Daar zal het echter niet bij blijven, voorvoelt Mordechai: ‘Francesca’s plannen voor een biografie en een Mordechai Gompertz-jubeljaar hadden iets opgeroepen dat als een vloed door zijn leven zou razen en alles zou meesleuren uit de krochten van zijn herinnering.’ ‘Het heden was een ruïne en nu begon iemand aan de fundamenten te wrikken,’ galmt er door het schrijvershoofd, maar die morrelende anonymus blijkt hij zelf te zijn: eenmaal bijgekomen haalt Mordechai het familiearchief uit de kelder om zich eindelijk te verdiepen in zijn voorgeschiedenis en de uit onwetendheid voortkomende onrust van zich af te schudden.

Met dit plotmechanisme brengt Marcel Möring (1957) zijn achtste roman Mordechai in beweging, en dat werkt wonderwel. Aan de hand van de documenten die Mordechai opdiept, worden één voor één de levensverhalen van zijn familieleden gereconstrueerd. Omdat deze gegevens steeds door zijn bewustzijn gaan en herinneringen activeren, ontstaat er tussendoor toch iets als een (auto)biografie van de schrijver zelf; achronologisch en fragmentarisch, maar al met al toch behoorlijk compleet. Imponerend is dat deze bonte verzameling verhalen, die de hele twintigste eeuw en verschillende werelddelen beslaat, chaotisch noch eenvormig aanvoelt. Dat is toe te schrijven aan de detailrijke schriftuur, die iedere verhaallaag van voldoende eigenheid voorziet. Met zijn beheerste verteltrant – een verworvenheid die indicatief is voor het meesterschap – gidst Möring zijn lezers door een vertakkende verhaalwereld, hen zo nu en dan trakterend op ingetogen lyriek en beschrijvingskunst:

 

De akkers en velden waren vage aquarelstreken in een weidse grijsheid die de verte omhulde en verhulde. Hier en daar waren de kale staketsels van eiken zichtbaar als de masten van schoeners die opdoemden uit het verschiet. Toen hij de asfaltweg verliet die uit het dorp leidde waren de onverharde wegen zo uitgereden dat de Land Rover zich grommend en grauwende door de diepe moddergeulen trok. Hij kwam langs een wei waar een familie hooglanders gelaten bijeen stond, twee wollige kalveren dicht tegen hun moeder aan, een eindje verderop een stier, die onbeweeglijk de wacht hield. Zo half in de mist leken ze roodbruine balen wol.

 

 

De Grote Schrijver

De fictieve figuur van Mordechai Gompertz is voor een klein deel opgetrokken uit feiten. In een artikel in De Groene Amsterdammer verklapte de schrijver dat een ‘verre voorvader’ van hem dezelfde achternaam droeg, achter in het boek geeft hij toe ook andere gegevens uit zijn eigen stamboom te hebben ingezet. Net als in eerdere romans van Möring wordt via een constellatie van personages een specifiek Joodse geschiedbeleving aan het licht gebracht; het bestaan van de ouders en grootouders van Mordechai werd bepaald door de Shoah en de diaspora; zij die daarvoor en daarna kwamen, kregen te maken met verschillende vormen van antisemitisme. De dreiging van verstoting en vervolging wordt aangewezen als een van de bronnen van Mordechai’s vrijheidsdrift; naar eigen zeggen was hij ‘nooit onderdeel […] geweest van een groter geheel’ en verkoos hij het om ‘onaantastbaar’ te blijven.

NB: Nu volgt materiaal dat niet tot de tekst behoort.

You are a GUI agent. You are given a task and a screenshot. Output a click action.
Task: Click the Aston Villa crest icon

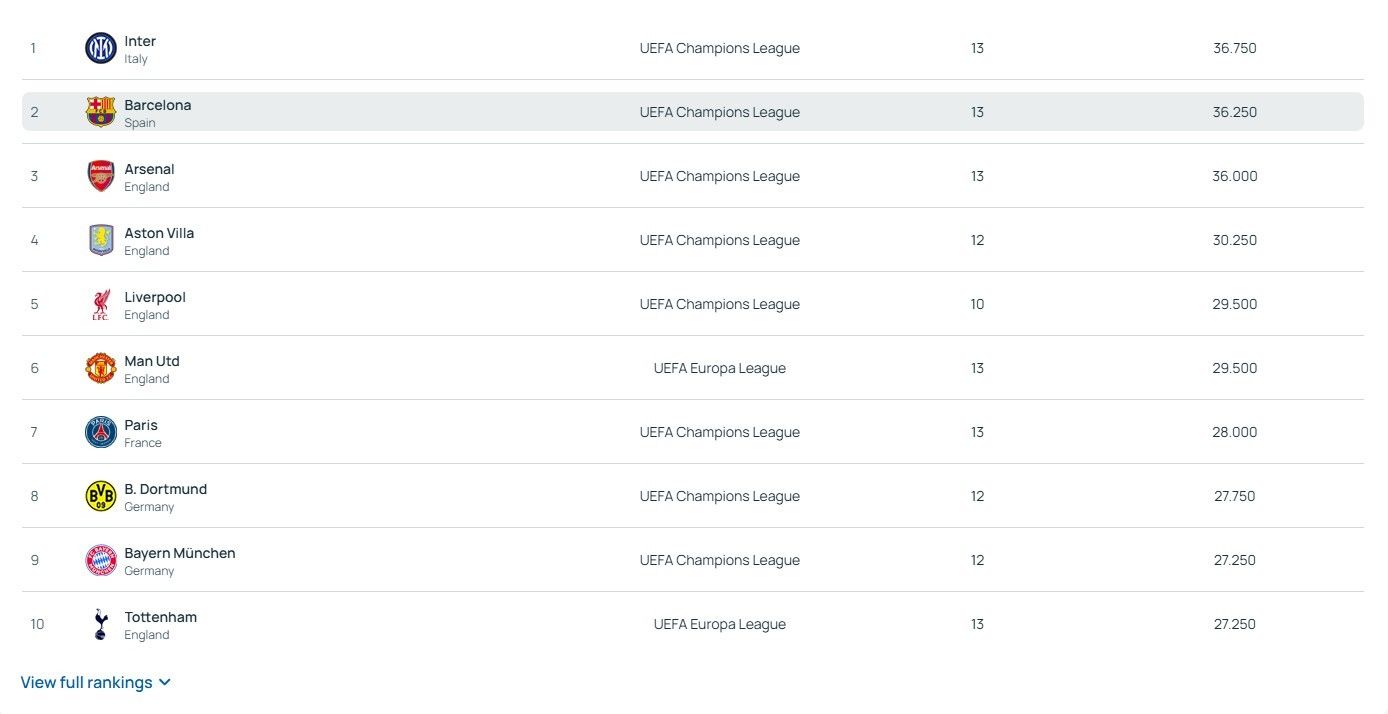click(101, 240)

Er mag dan sprake zijn van een gedeelde achtergrond en een verwant ogende en klinkende naam, maar de literaire loopbaan van Mordechai is niet geënt op die van Möring zelf. Zijn precies tien jaar oudere hoofdpersoon beleefde zijn eerste successen reeds in de jaren zeventig, om in de daaropvolgende decennia uit te groeien tot een internationale sterauteur en graag geziene gast op literatuurfestivals. Hij reisde de wereld over, verpoosde ontspannen in het gezelschap van Leonard Cohen, Samuel Beckett en Umberto Eco, had affaires met Italiaanse filmsterren en wist controverses en creatieve crises steevast om te zetten in nieuwe successen – je zou hem kunnen omschrijven als een mengsel van Philip Roth, Hugo Claus en Oek de Jong (die overigens alle drie in deze roman worden genoemd). Voor het uitdenken van al deze mondaine avonturen lijkt Möring inspiratie te hebben geput uit de geruchtmakende recente biografieën van die eerste twee; Mordechai’s redacteur moet met de door haar geplande ‘Grote Gompertz-biografie’ in ieder geval een vergelijkbaar spektakelstuk voor ogen hebben gehad.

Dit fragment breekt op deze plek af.